Everywhere we turn in our world today we are confronted with every form of human depravity: sexual immorality, greed, selfish ambition, violence, malice.  Yet, often the greatest adversaries in our lives, those keeping us from the blessings of God’s kingdom, are not overt evils, but they are God’s greatest gifts.  In this parable, it is new land, new responsibilities, and a new marriage that keep the invited guests from the great banquet.  These three particular gifts from God are intimately tied to God’s original vocation for human beings from Genesis 1, yet in this parable they function as barriers and distractions from entering into the feast of God’s kingdom.

Our appetites for the good gifts of God can quickly outgrow and replace our appetite for God Himself.  It happens when we forget that true satisfaction is not available in the pleasures of this world, but only in God Himself.  Then, when God summons us away from those gifts to enjoy the fullness of the glory of the Kingdom, we are unwilling to abandon them.   Preservation of the simple pleasures, our work, our possessions, our families, become more important than gaining the kingdom of God, despite our deep awareness that none of these pleasures truly and lastingly satisfy us.

That is why we need fasting.  It helps us test our hearts’ allegiances and reminds us of our homesickness to be with God.  Fasting creates space for God to reveal to us those things that our hearts have come to inordinately desire more than His presence.  It brings us face to face with our own frailty so we do not become numb to our total dependence on God’s grace as we labor in our vocations.  So, in this season of fasting, what are the good gifts of God that have become adversaries to God’s kingdom work in you and through you?  What things have rendered you too busy to come to the banquet table of God?

### Source data
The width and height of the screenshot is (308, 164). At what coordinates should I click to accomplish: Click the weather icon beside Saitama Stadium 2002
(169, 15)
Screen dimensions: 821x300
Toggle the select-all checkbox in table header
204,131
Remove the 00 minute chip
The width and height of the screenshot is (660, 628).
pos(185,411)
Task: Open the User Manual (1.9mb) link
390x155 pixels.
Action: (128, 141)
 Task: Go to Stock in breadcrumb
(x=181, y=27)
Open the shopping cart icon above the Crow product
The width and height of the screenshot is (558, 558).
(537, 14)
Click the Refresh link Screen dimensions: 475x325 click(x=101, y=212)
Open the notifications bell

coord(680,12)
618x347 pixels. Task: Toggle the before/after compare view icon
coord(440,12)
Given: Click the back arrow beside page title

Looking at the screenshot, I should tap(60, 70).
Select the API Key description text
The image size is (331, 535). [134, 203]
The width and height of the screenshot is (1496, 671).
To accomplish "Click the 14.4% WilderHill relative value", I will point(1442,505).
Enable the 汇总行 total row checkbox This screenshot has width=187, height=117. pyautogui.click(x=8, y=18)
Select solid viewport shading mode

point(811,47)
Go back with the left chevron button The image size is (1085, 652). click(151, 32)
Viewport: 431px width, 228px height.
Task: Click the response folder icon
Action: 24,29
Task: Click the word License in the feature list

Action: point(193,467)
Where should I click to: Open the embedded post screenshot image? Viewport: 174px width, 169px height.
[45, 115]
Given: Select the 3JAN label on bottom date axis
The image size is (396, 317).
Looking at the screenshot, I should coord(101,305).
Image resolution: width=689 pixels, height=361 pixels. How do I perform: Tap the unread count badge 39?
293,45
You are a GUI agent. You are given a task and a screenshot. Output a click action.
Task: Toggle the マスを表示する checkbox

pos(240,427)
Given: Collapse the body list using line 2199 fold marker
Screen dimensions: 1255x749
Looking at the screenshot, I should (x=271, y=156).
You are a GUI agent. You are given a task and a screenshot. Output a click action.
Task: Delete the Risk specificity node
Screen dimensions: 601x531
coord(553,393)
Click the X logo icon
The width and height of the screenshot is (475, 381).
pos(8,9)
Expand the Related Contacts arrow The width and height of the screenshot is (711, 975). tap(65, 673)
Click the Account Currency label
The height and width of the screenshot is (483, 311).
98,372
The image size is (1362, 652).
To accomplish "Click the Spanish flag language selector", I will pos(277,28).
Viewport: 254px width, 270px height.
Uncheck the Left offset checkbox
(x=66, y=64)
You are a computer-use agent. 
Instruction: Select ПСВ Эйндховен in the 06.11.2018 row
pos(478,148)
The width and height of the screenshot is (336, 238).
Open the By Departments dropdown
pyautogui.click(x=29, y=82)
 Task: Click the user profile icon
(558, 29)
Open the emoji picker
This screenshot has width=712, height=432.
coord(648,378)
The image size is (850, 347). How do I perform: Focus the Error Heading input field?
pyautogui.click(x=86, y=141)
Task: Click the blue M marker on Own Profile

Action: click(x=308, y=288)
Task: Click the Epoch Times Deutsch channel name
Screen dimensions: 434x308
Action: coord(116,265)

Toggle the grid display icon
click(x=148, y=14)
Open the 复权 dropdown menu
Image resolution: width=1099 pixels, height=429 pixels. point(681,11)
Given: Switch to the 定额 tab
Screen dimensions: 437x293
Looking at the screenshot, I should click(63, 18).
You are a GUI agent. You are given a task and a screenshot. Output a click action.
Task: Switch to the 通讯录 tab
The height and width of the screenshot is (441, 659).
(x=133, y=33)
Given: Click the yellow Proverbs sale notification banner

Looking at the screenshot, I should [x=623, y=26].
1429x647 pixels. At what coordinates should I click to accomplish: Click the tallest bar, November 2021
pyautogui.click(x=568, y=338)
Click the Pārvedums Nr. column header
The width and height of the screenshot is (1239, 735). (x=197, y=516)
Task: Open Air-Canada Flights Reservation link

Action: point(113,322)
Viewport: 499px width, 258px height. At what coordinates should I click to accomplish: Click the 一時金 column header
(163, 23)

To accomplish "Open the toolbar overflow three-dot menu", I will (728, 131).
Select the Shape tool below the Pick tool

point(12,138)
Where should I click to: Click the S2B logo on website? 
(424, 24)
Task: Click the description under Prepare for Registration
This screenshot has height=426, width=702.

### Directions
1. Say whether each statement agrees with the fasting reflection. For each, answer yes or no and quote the words of the text that decide it. (a) In the parable, new land, new responsibilities, and a new marriage keep the invited guests from the banquet. (b) The greatest adversaries in our lives are usually overt evils. (c) The pleasures of this world give lasting satisfaction.
2. Using the fasting reflection, explain in one to three sentences why it says we need fasting.
3. According to the fasting reflection, what passage contains God's original vocation for human beings, to which the three gifts in the parable are tied?

### Expected responses
1.
(a) Yes: "it is new land, new responsibilities, and a new marriage that keep the invited guests from the great banquet"
(b) No: "are not overt evils, but they are God’s greatest gifts"
(c) No: "none of these pleasures truly and lastingly satisfy us"

2. Our appetite for God's good gifts can outgrow and replace our appetite for God himself, so we become unwilling to give those gifts up when God calls us to his kingdom. Fasting tests our hearts' allegiances and creates space for God to show us what we have come to desire more than his presence. It also keeps us from becoming numb to our total dependence on his grace.

3. Genesis 1.